* TASK BRIEF *
Copy out the records precisely, omitting pictures.

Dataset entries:
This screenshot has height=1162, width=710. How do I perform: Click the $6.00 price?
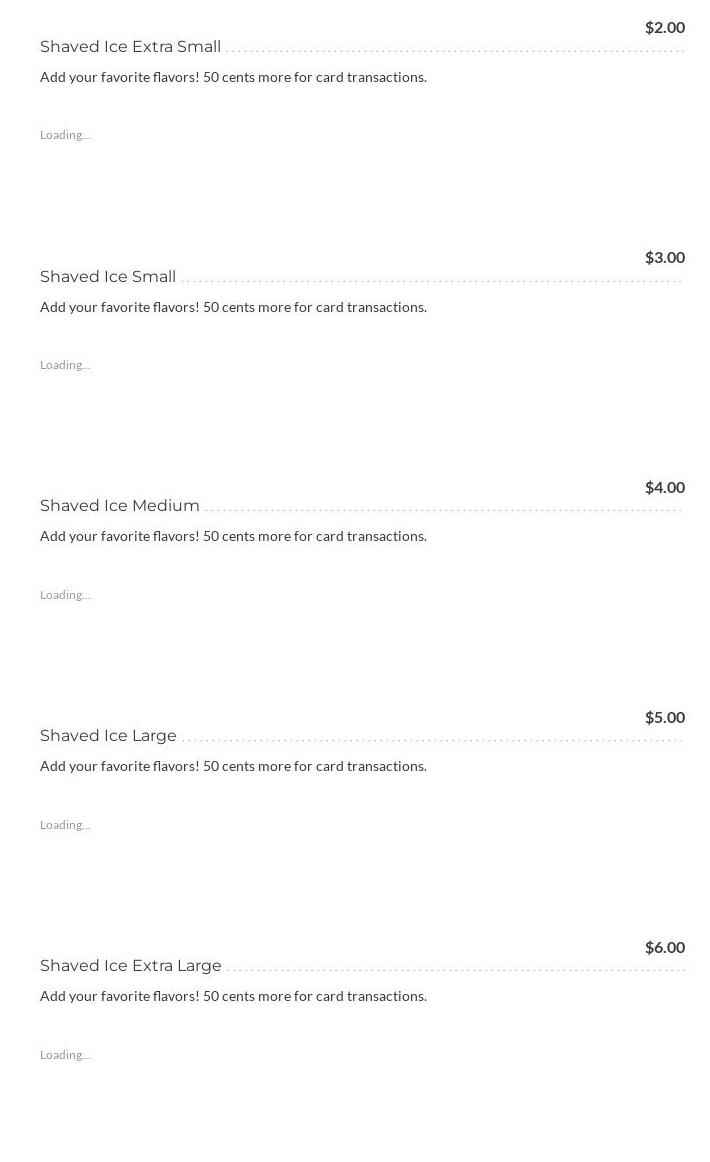click(x=664, y=947)
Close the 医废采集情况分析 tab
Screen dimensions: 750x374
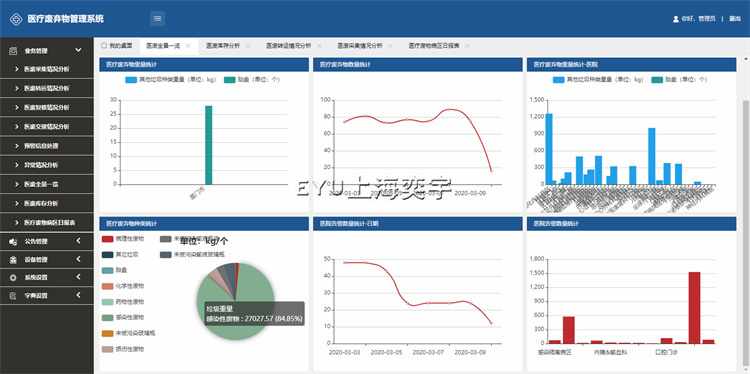tap(390, 46)
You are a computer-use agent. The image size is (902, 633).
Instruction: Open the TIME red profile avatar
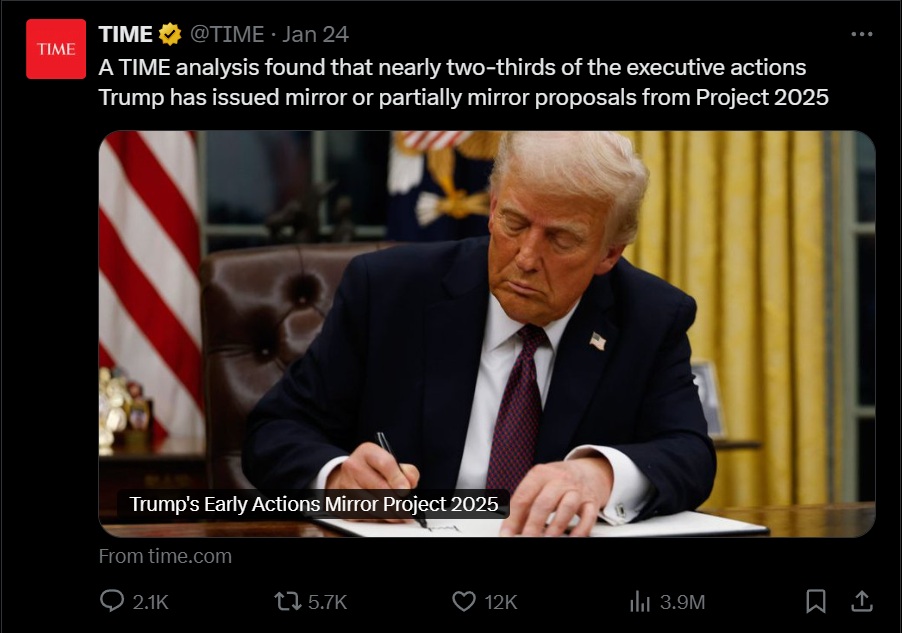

* SOLUTION TO THE PROBLEM *
This screenshot has height=1162, width=710. How do I perform: Click the $6.00 price?
click(x=664, y=947)
Close the 医废采集情况分析 tab
Screen dimensions: 750x374
tap(390, 46)
You are a computer-use agent. The image size is (902, 633).
Instruction: Open the TIME red profile avatar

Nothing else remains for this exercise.